This paper presents a first implementation of the LArge Time INcrement (LATIN) method along with the model reduction technique called Proper Generalized Decomposition (PGD) for solving nonlinear low-frequency dynamics problems when dealing with a quasi-brittle isotropic damage constitutive relations. The present paper uses the Time-Discontinuous Galerkin Method (TDGM) for computing the temporal contributions of the space-time separate-variables solution of the LATIN-PGD approach, which offers several advantages when considering a high number of DOFs in time. The efficiency of the method is tested for the case of a 3D bending beam, where results and benchmarks comparing LATIN-PGD to classical time-incremental Newmark/Quasi-Newton nonlinear solver are presented. This work represents a first step towards taking into account uncertainties and carrying out more complex parametric studies imposed by seismic risk assessment.
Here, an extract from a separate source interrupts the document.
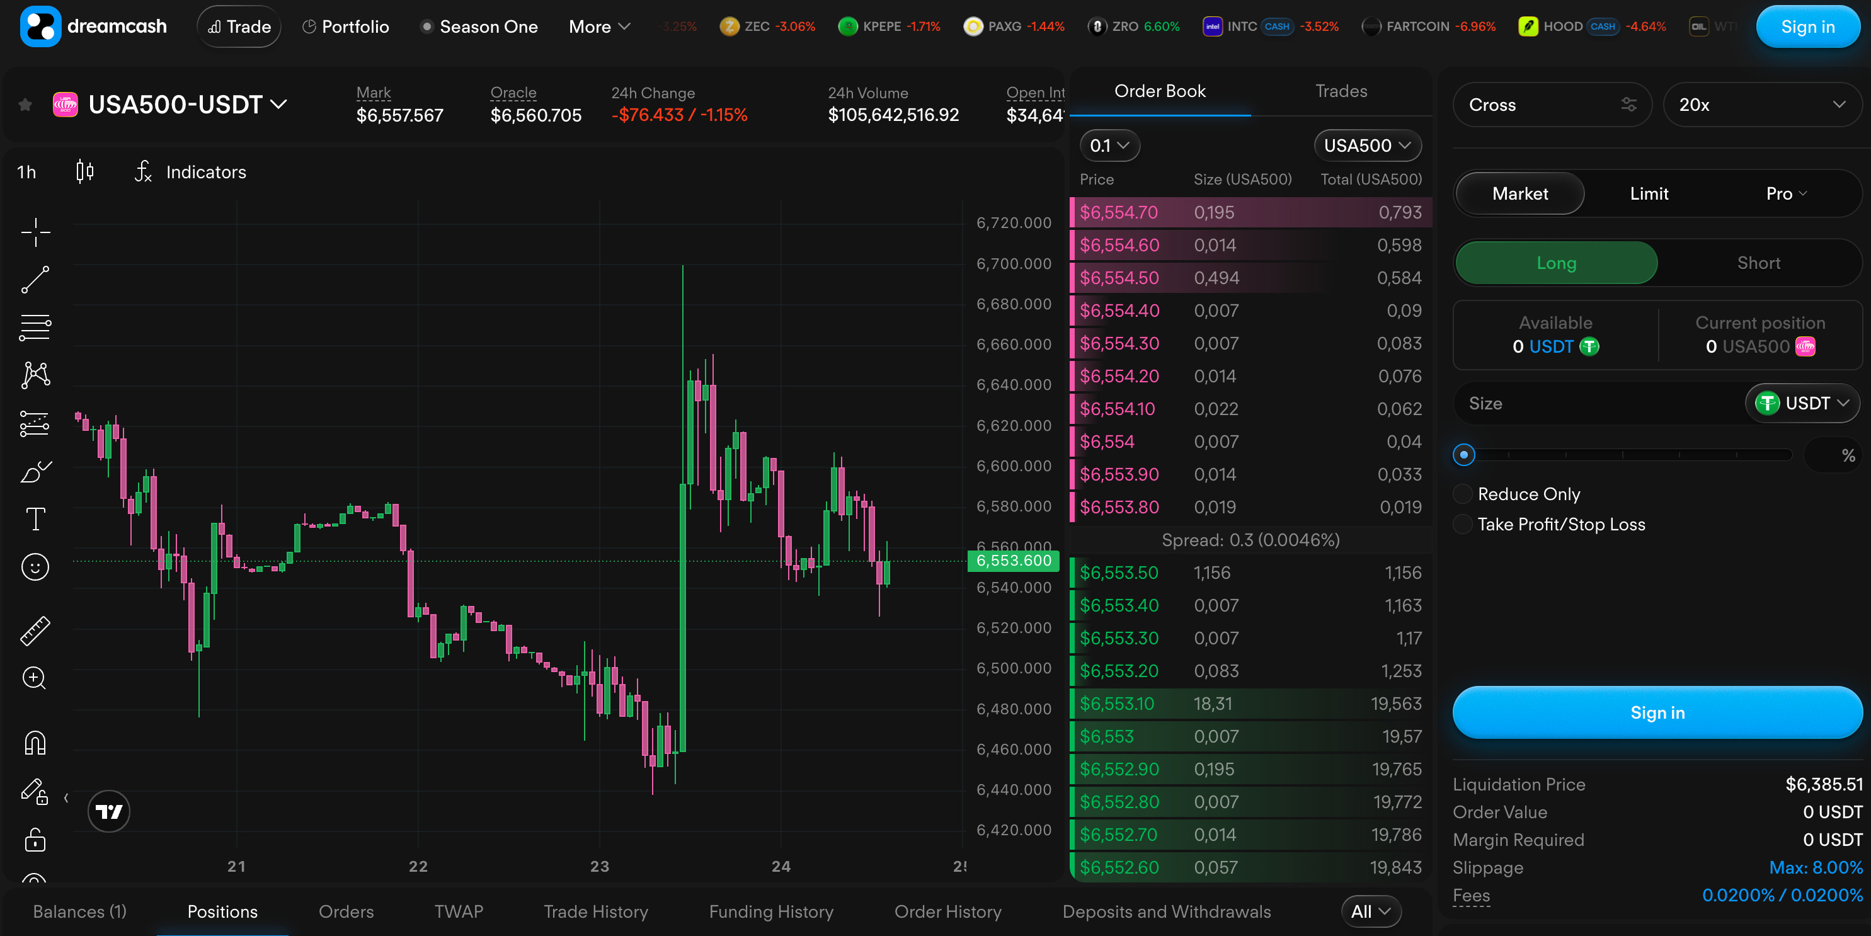1871x936 pixels.
Task: Switch to the Trades tab
Action: pyautogui.click(x=1340, y=91)
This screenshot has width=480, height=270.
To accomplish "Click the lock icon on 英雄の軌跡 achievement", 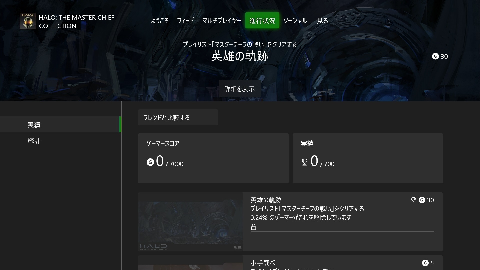I will [254, 227].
翻译：本文首次实现了大时间增量（LATIN）方法，并结合称为适当广义分解（PGD）的模型降阶技术，用于求解涉及准脆性各向同性损伤本构关系的非线性低频动力学问题。本文采用时间间断伽辽金方法（TDGM）来计算LATIN-PGD方法时空变量分离解的时间分量贡献，该方法在处理时间维度上大量自由度时具有若干优势。通过一个三维弯曲梁的案例测试了该方法的效率，并给出了将LATIN-PGD与经典的时间增量Newmark/Quasi-Newton非线性求解器进行比较的结果和基准测试。本工作是迈向考虑不确定性并开展由地震风险评估所要求的更复杂参数化研究的第一步。